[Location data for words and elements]

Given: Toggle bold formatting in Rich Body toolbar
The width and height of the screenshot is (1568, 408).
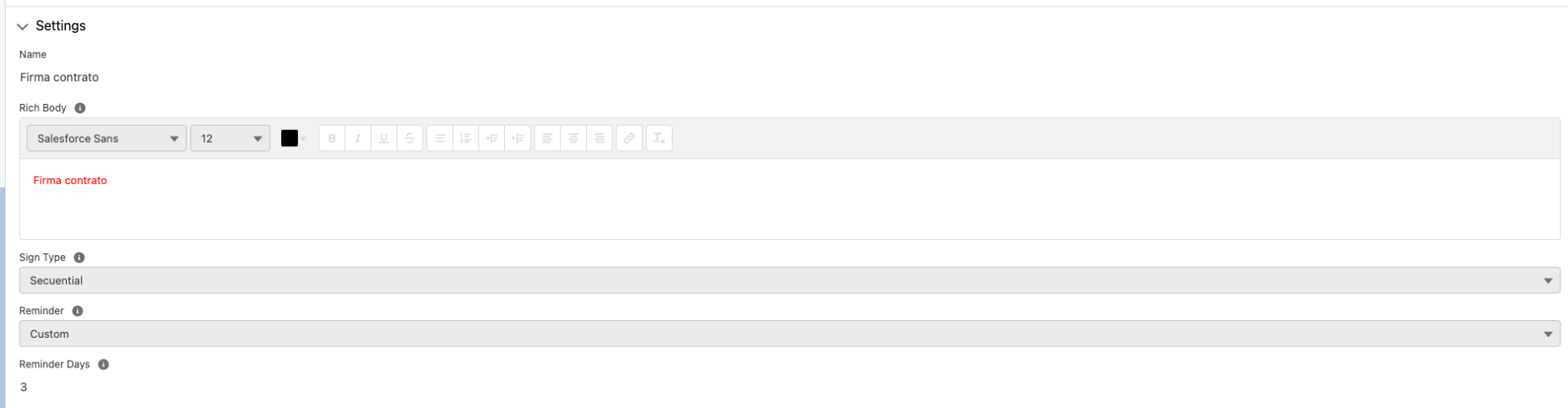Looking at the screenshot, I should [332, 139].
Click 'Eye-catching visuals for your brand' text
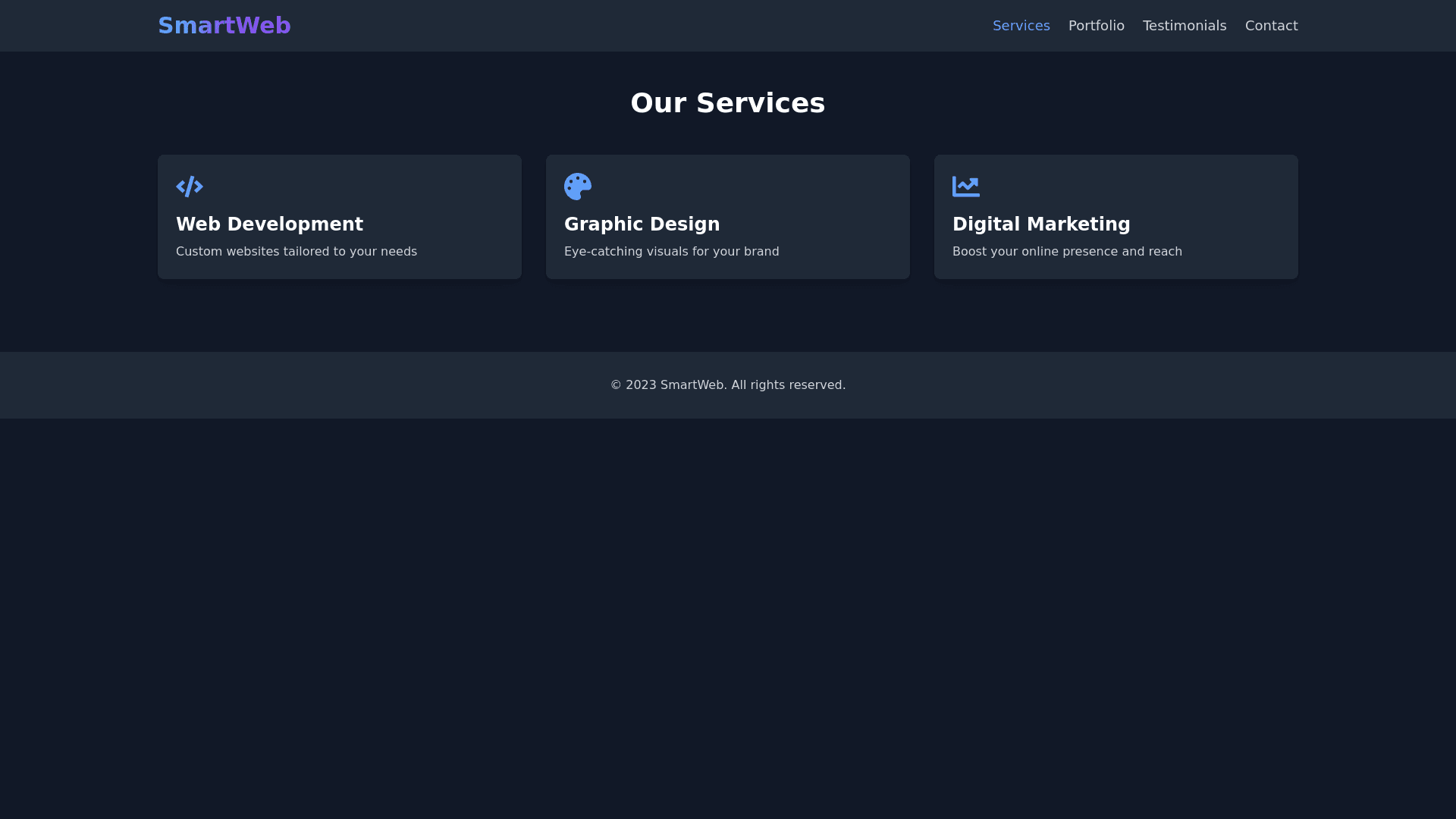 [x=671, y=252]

---

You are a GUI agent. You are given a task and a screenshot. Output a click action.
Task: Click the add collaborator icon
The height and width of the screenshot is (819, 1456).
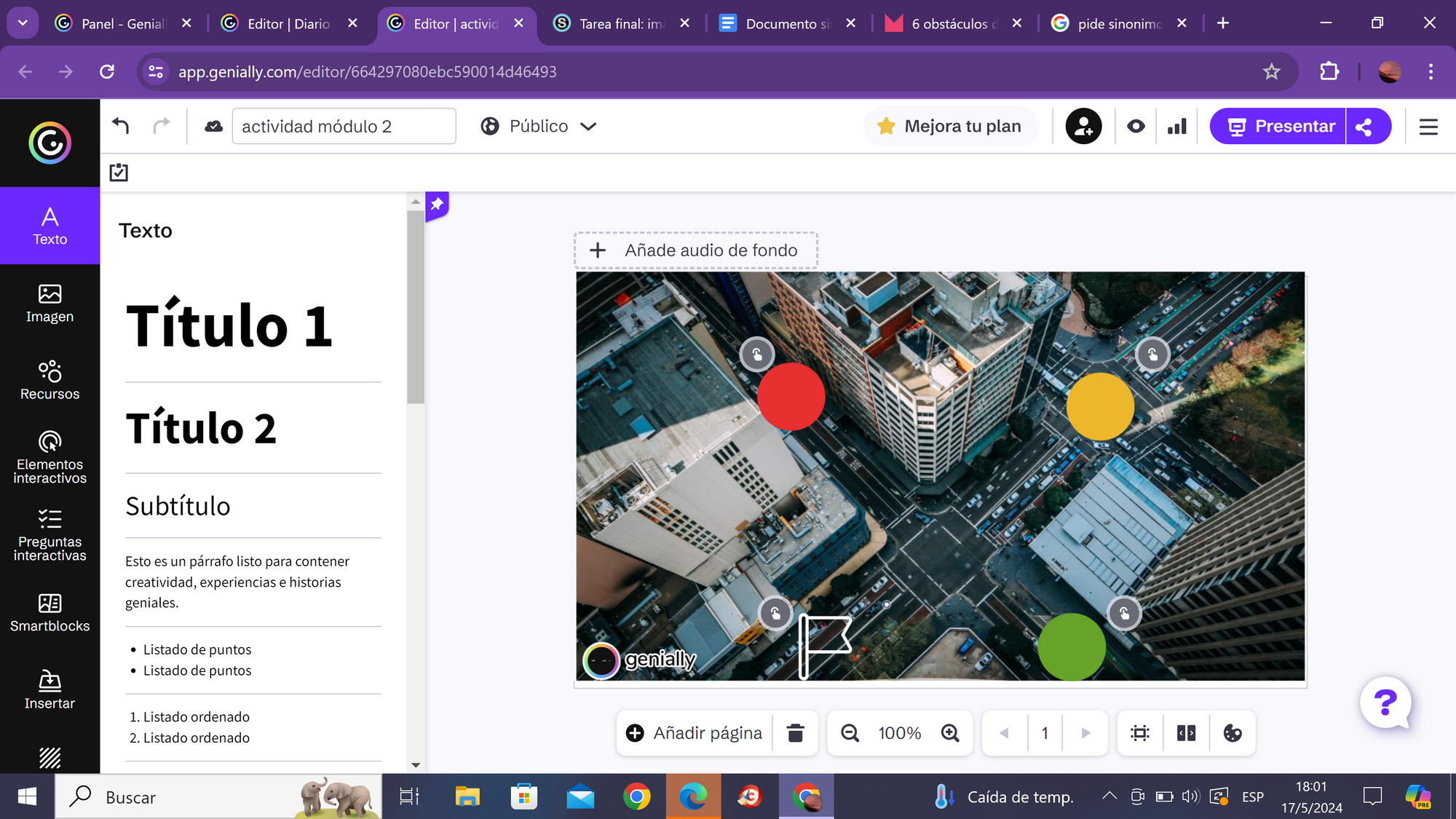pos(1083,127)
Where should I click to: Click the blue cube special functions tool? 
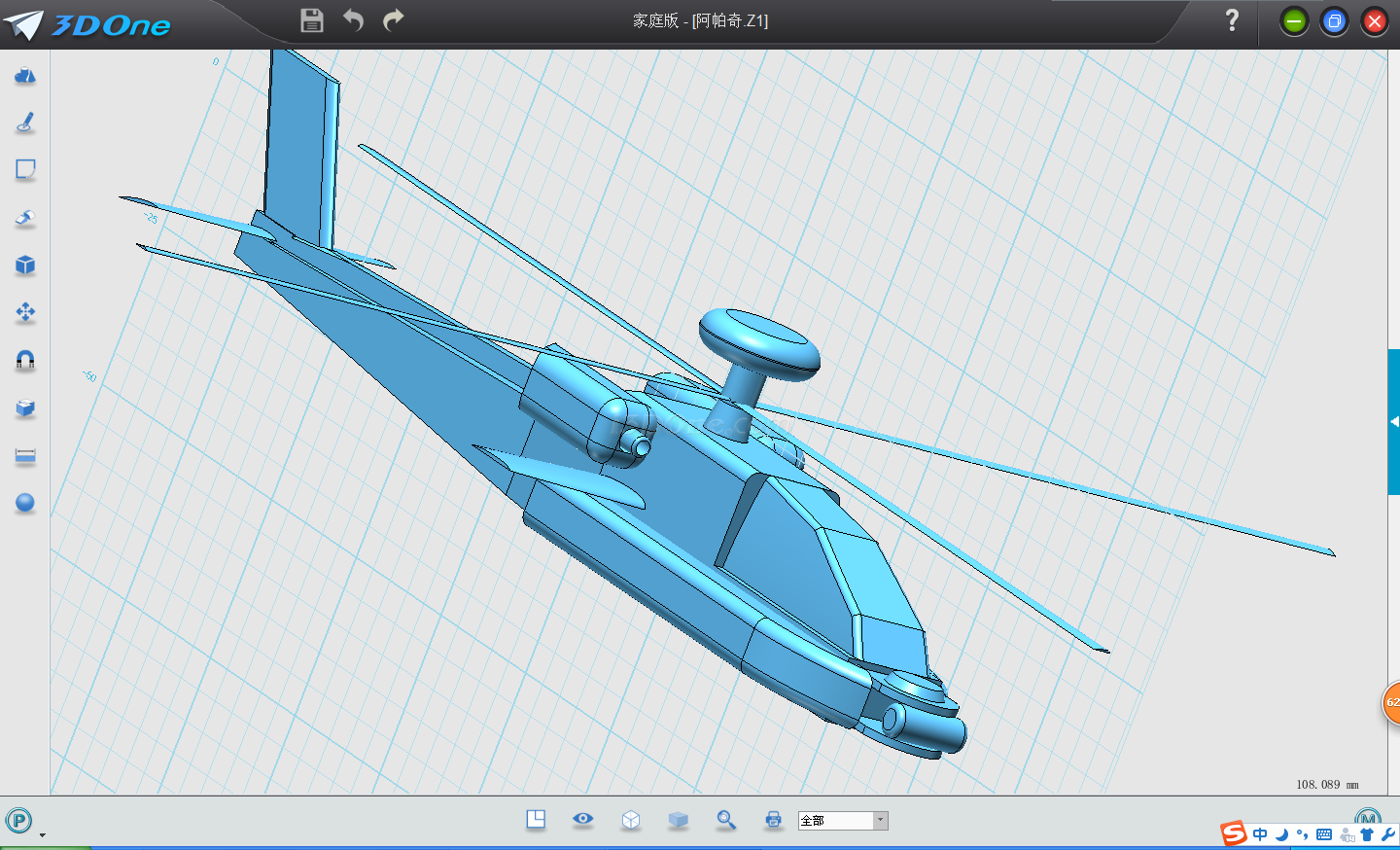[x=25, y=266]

* * *

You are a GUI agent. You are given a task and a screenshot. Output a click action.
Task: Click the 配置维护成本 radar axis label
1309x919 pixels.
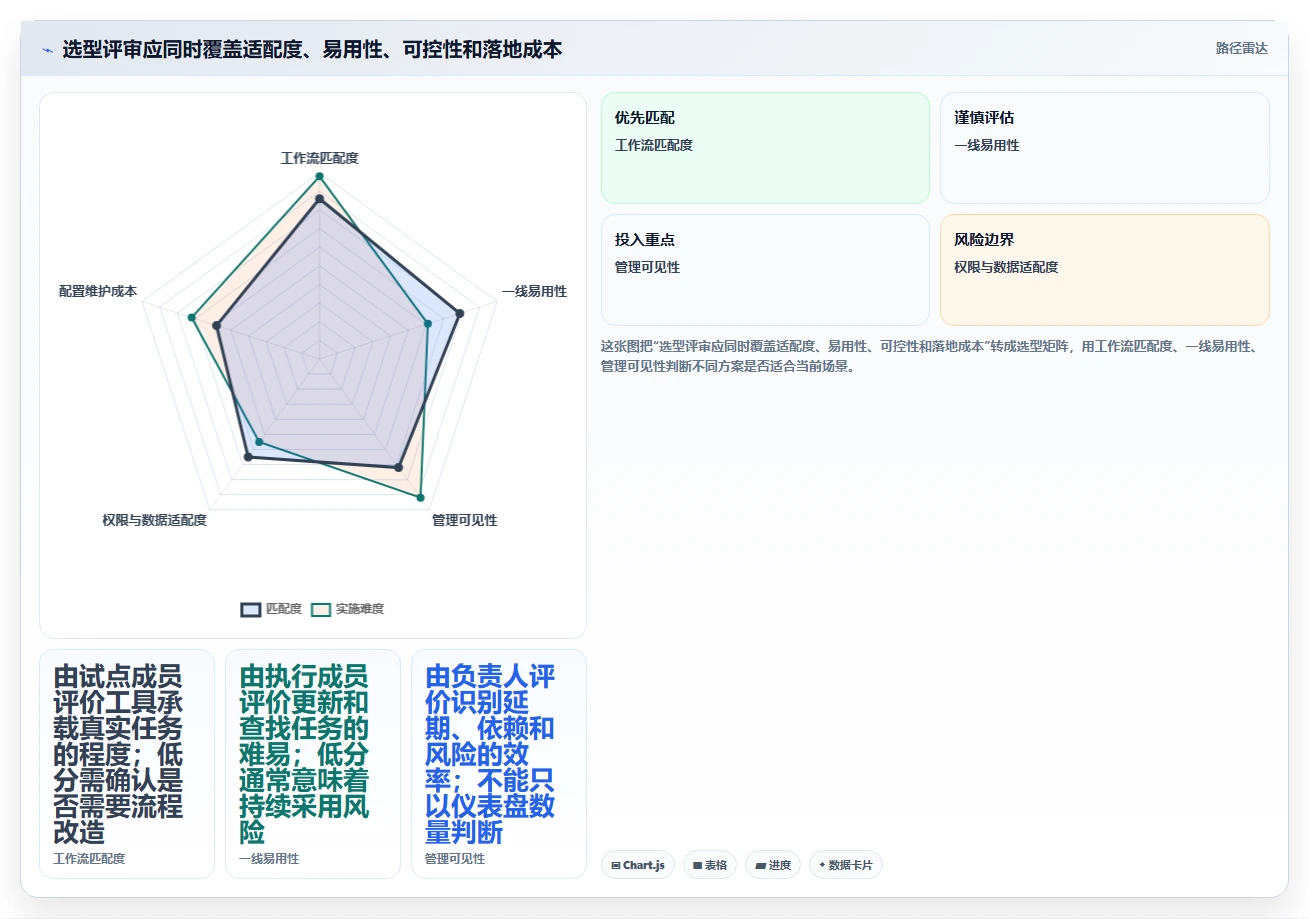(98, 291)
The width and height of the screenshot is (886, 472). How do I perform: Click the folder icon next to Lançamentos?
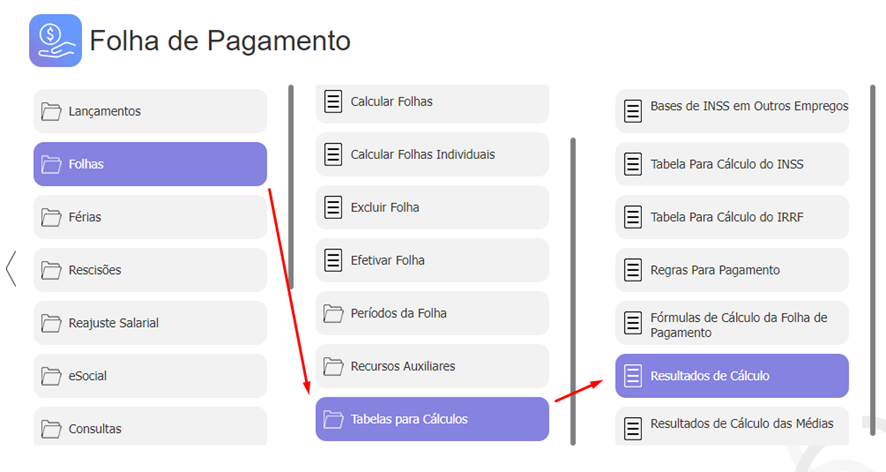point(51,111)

CHALLENGE ▸
Rescale everything in the material above from the line containing "The width and height of the screenshot is (886, 472)." down to the line containing "point(51,111)", repeating the requests unchanged but multiplying each coordinate in the answers by 1.6 and rounding to whole numbers with halves rounded up. Leave the pictures out of your reply.

THE RESPONSE ▸
The width and height of the screenshot is (886, 472). How do I perform: Click the folder icon next to Lançamentos?
point(82,178)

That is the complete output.